Endothelin-1 (ET-1) mediates the development of pulmonary hypertension (PHT) in newborn rats exposed to 60% O₂ for 14 days, a model for human chronic neonatal lung iniury. ET-1 production by d-14 rat pulmonary artery smooth muscle cells in vitro was markedly increased by thromboxane (TX) A₂ receptor agonists and inhibited by a competitive antagonist. We hypothesized that stimulation of the TX A₂ receptor contributed to O₂-mediated PHT in vivo. Newborn rat pups received daily intraperitoneal injections of L670596, a competitive TX A₂ receptor antagonist, or 5,5-dimethyl-3-(3-fluorophenyl)4-(4-methylsulfonyl)phenyl-2(5H)-furanone (DFU), a cyclooxygenase-2 inhibitor, during 14 days of 60% O₂ or air exposure. L670596, but not DFU, prevented 60% O₂-mediated right ventricular and small pulmonary vessel smooth muscle hypertrophy.
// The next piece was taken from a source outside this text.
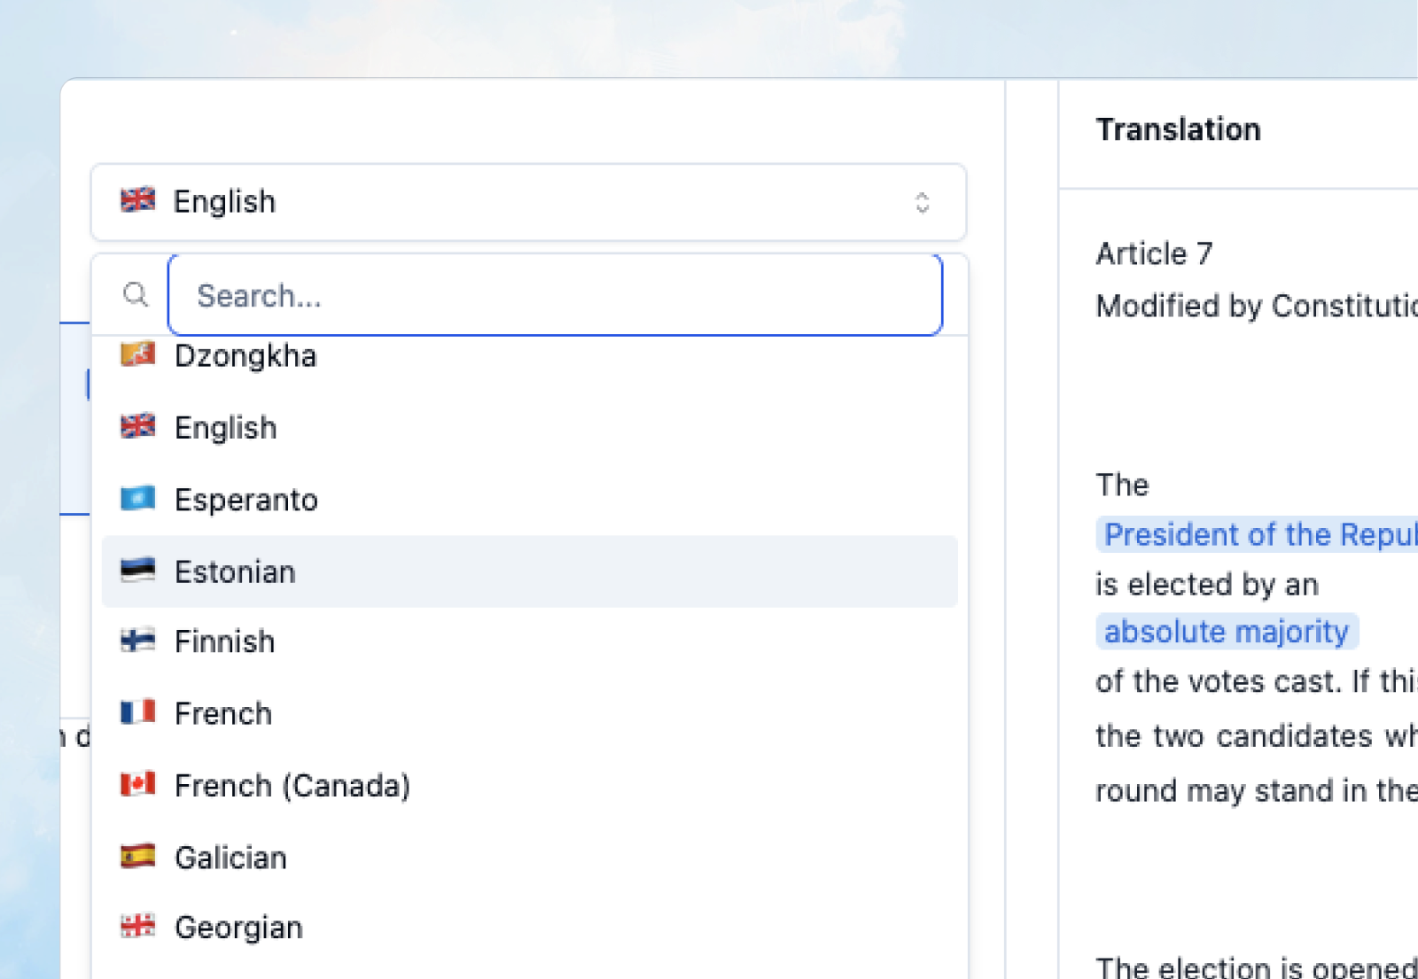Open the English language selector dropdown
The width and height of the screenshot is (1418, 979).
(x=528, y=202)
Lung ET-1 content was significantly reduced by L670596 in 60% O₂-exposed animals. We conclude that TX A₂ receptor activation, though not by TX A₂, caused upregulation of ET-1 and PHT in this model. A likely mediator is the stable lipid peroxidation product, 8-iso-prostane, which acts as an incidental ligand of the TX A₂ receptor and is a potent inducer of ET-1 production by cultured d-14 rat pulmonary artery smooth muscle cells in vitro.